Asked what her clothes said about her, the first lady, who is 24 years older than her husband, replied: “If I believe what I hear, women of my age are very happy that I dress this way. I don’t know why but this appearance gives the impression of a free woman. It is an image I give off without meaning to.”
She paid tribute to Mr Ghesquière for raising her profile, saying: “Nicolas has built for me a kind of fashion lexicon without saying it, without formulating it, without intellectualising it. With him and his teams, it’s so fluid! The clothes help me to slip into the role.”
Mrs Macron was unapologetic about her penchant for mini-dresses. She notably wore one at a Nato summit for spouses in 2018.

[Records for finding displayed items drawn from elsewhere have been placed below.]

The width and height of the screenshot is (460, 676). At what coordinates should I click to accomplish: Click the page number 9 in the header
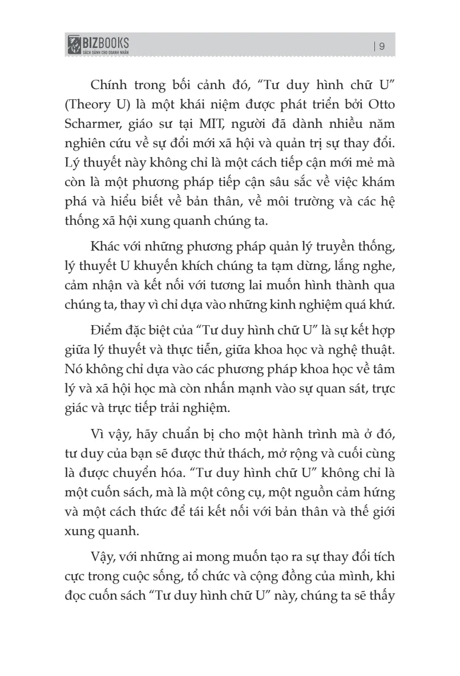coord(382,47)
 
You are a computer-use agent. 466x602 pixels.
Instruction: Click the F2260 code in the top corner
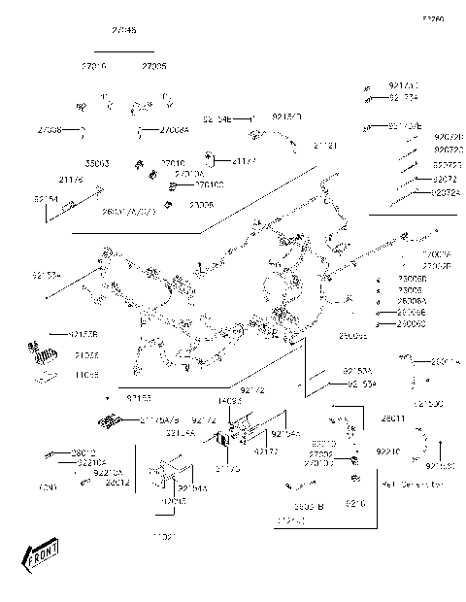point(433,18)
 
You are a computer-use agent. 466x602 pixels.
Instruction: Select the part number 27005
point(153,66)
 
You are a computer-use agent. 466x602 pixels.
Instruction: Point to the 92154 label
point(46,198)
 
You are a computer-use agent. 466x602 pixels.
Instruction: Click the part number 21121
point(325,145)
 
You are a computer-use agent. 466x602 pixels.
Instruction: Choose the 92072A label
point(448,193)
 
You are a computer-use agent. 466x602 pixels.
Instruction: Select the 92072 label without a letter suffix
point(445,180)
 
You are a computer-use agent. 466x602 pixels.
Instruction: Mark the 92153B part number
point(84,334)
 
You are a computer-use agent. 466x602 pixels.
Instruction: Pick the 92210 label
point(388,452)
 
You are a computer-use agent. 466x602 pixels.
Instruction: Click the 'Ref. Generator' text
point(413,483)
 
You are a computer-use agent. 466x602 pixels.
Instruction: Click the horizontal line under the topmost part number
point(123,51)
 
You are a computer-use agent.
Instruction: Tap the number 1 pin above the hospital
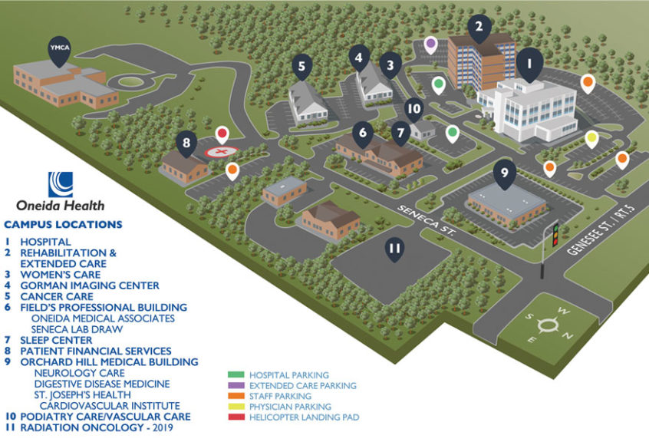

“Nicolas has tried to initiate me in oversized [clothes] or destructured or asymmetric [styles] but I have resisted … I also have trouble with lengths beneath the knee. Me, it’s resolutely above. A dress is either short or it’s [too] long.”
“I have never considered that high heels were a symbol of the alienation of women. I wear them because I don’t feel right in flat heels … I need an arch, which is not such a bad thing. That way the gait is more controlled, which is welcome in some circumstances.”
Mrs Macron said she had always been careful about what she wore but that she had gone into another league in the style stakes thanks to Mr Ghesquière.
He said he had been “immediately charmed by her”, gushing that “light emanated” from the first lady.